Das 19minütige „Part 2“ zeigt sich mit hellen, eingängigen Klangfarben und Mellotron sowie Moog artigen Sounds die sofort ins Ohr gehen. Auch hier lässt Michael dem Track Zeit sich zu entwickeln, in dem neue - manchmal auch etwas dissonante - Klänge, Rhythmen und Harmonien sowie Wechsel in der Dynamik eingebaut werden. Das ist wieder fesselnd gemacht.

In „Part 3“ spendiert Michael dem Track dann einen pulsierenden Sequenzer, der den Unterbau des Stückes darstellt, auf den dann Flächen und Effekte gesetzt werden. Nach etwas mehr als vier Minuten kommt dann ein Schlagzeugrhythmus auf, der die Struktur verändert und weiterführt. Hypnotisch zieht so die Musik durch den Raum. „Part 5“ startet zunächst mit einem futuristisch, perlenden Part, der dann aber nach wenigen Momenten in einen schwebenden Teil übergeht, der nach Spacemusik klingt und sehr entschleunigend wirkt. „Part 6“ ist dagegen orchestraler und wieder rhythmischer angelegt. Teilweise wirkt das auch etwas sakral.
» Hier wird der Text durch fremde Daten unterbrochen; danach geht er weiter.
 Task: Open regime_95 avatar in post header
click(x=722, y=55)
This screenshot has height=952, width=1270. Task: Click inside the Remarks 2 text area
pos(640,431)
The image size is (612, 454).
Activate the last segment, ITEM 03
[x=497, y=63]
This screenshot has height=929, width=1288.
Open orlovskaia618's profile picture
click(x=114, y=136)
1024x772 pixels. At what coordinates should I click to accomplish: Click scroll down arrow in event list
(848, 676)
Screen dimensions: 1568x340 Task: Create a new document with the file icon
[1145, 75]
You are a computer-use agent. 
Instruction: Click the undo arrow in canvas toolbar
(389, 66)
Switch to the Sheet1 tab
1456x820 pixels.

Der zweite Silberling beginnt mit „Part 7“ sehr harmonisch mit weiträumigen Sounds und eindrucksvollen, sanften Sequenzen. Die erste Hälfte vom 25:40minütigen „Part 8“ ist dann etwas experimentell bzw. surreal gehalten. Im zweiten Teil kommen dann weitere Sounds und Rhythmen auf, die ein hypnotisches Bild zeichnen. Dagegen weist „Part 9“ mit seiner 13:19minütigen Spielzeit herrlich perlende Synthieformationen auf, die mit wohligen Flächen und einem ruhigen Rhythmus unterlegt sind. Nach einigen Minuten wird es dann melodisch. Ein klasse Track. „Part 10“ mit seinen ungewöhnlichen Sounds und der wunderbare, melodisch/rhythmische „Part 11“ beschließen dann das Album.

Michael Brückner hat perfekt den Spirit von Klaus Schulze’s Musik der verschiedenen Phasen aufgenommen und ihn in seiner eigenen Art und Weise neu erschaffen. Da klingt nichts nachgespielt, sondern frisch und neu und doch denkt man unwillkürlich bei der Musik auch oftmals an den Elektronik-Pionier, der so maßgebend die „Berliner Schule“ mitgeprägt hat. Ein klasse Album, das man sich auch zulegen sollte, wenn man bereits die Bonustitel mit dem Buch sein Eigen nennt.